Where to eat Piri Piri Chicken in Lisbon
For an authentic, lip-smacking Piri Piri Chicken experience, visit A Valenciana. This joint is all about this fiery dish, and their rendition has earned raves from both locals and tourists.
If you’re keen on exploring, another spot that does justice to Piri Piri Chicken is Bonjardim. With its charming ambiance, this restaurant will not only satiate your hunger but also leave you craving more.
Sardinhas Assadas (grilled sardines)
Sardinhas Assadas, or grilled sardines, is a dish that truly embodies the rich culinary heritage of Lisbon.
Imagine this: sardines grilled to perfection, crispy on the outside, juicy on the inside, with just the right hint of sea salt and a drizzle of Portuguese olive oil. It’s a dance of flavors that will transport you straight to Portugal’s sunny coastline.
Where to eat Sardinhas Assadas in Lisbon
To taste the best Sardinhas Assadas in Lisbon, head over to Floresta das Escadinhas, a bustling seafood restaurant with a lively atmosphere, serving fresh, grilled sardines that are simply divine.
For a more traditional take, I recommend Lisbon Tu e Eu. This rustic eatery serves delicious sardines straight from the grill, best enjoyed with a side salad and a glass of local wine.
Açorda à Alentejana (Bread Soup)
Another classic of Portuguese cuisine you should definitely try when in Lisbon is Açorda à Alentejana.

Item coordinate data
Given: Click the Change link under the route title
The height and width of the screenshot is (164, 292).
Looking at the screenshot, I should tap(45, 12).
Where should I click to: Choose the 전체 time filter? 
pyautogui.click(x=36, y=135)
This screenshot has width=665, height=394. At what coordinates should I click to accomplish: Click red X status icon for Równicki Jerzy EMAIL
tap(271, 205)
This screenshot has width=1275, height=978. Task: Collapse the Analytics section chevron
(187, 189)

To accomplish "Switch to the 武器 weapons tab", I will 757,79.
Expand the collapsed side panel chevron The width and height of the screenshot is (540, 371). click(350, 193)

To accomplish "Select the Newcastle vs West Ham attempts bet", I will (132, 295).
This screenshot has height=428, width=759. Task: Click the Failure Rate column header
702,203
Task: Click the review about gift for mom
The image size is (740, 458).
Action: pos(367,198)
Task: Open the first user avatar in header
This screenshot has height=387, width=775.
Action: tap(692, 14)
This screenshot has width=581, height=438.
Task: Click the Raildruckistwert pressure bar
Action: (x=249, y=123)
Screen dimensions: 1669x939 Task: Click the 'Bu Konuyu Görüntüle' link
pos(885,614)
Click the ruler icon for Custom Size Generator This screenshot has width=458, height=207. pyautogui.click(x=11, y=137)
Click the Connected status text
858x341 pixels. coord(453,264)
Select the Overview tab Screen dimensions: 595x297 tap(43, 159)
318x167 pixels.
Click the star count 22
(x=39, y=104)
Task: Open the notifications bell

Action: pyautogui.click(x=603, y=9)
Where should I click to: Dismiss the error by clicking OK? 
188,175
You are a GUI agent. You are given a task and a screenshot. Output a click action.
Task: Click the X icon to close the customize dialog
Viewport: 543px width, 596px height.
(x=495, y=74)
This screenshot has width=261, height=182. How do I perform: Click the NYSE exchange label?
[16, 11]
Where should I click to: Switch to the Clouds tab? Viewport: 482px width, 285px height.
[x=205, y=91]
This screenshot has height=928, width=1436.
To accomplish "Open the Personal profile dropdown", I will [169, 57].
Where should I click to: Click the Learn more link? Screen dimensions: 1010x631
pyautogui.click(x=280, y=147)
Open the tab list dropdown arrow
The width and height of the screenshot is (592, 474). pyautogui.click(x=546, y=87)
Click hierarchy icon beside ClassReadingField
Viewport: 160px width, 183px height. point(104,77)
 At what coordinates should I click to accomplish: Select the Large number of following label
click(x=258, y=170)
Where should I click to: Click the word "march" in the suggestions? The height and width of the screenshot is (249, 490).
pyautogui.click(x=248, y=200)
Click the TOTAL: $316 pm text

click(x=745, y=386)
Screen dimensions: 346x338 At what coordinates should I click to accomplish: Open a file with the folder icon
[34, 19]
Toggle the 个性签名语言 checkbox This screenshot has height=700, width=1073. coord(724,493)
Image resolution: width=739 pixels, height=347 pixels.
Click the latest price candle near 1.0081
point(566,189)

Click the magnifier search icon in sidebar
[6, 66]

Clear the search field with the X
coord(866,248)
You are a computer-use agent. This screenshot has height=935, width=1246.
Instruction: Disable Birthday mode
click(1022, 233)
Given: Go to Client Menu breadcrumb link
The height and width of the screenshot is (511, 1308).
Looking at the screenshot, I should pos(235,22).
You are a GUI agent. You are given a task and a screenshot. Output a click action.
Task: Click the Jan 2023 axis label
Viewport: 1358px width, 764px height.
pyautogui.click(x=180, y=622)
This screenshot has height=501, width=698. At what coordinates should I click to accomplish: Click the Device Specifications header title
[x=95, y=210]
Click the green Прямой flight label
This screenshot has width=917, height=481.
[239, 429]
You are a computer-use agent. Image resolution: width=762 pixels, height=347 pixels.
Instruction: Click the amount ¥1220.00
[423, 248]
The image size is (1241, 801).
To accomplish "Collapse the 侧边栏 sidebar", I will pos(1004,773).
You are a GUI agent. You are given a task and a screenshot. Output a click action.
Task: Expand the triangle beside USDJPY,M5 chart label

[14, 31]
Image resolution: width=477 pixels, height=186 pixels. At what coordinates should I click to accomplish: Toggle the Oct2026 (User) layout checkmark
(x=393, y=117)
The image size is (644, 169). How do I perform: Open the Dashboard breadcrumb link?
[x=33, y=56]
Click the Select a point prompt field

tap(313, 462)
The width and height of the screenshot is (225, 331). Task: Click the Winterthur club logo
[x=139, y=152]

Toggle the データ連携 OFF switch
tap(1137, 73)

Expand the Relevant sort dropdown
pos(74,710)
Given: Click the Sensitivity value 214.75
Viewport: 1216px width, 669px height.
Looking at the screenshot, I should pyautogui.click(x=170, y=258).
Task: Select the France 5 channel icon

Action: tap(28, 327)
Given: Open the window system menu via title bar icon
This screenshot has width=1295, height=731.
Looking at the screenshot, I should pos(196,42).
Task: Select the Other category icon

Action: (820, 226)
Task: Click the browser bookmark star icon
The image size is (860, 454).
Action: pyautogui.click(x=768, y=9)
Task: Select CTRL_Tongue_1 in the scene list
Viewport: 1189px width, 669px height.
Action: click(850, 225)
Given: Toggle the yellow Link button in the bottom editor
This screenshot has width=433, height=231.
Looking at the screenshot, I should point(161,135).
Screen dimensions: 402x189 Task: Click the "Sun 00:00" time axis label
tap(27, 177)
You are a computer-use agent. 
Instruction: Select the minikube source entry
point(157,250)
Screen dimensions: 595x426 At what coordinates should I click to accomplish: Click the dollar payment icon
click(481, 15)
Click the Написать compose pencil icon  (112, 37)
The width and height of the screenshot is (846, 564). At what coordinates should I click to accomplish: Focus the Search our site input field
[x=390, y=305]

__Instructions to follow__: Update the Lisbon food text starting at the words "Imagine this: sardines" and stopping after "Alentejana (Bread Soup)", and put "basket of bread" in place of "side salad".

__Answer to this task__:
Imagine this: sardines grilled to perfection, crispy on the outside, juicy on the inside, with just the right hint of sea salt and a drizzle of Portuguese olive oil. It’s a dance of flavors that will transport you straight to Portugal’s sunny coastline.
Where to eat Sardinhas Assadas in Lisbon
To taste the best Sardinhas Assadas in Lisbon, head over to Floresta das Escadinhas, a bustling seafood restaurant with a lively atmosphere, serving fresh, grilled sardines that are simply divine.
For a more traditional take, I recommend Lisbon Tu e Eu. This rustic eatery serves delicious sardines straight from the grill, best enjoyed with a basket of bread and a glass of local wine.
Açorda à Alentejana (Bread Soup)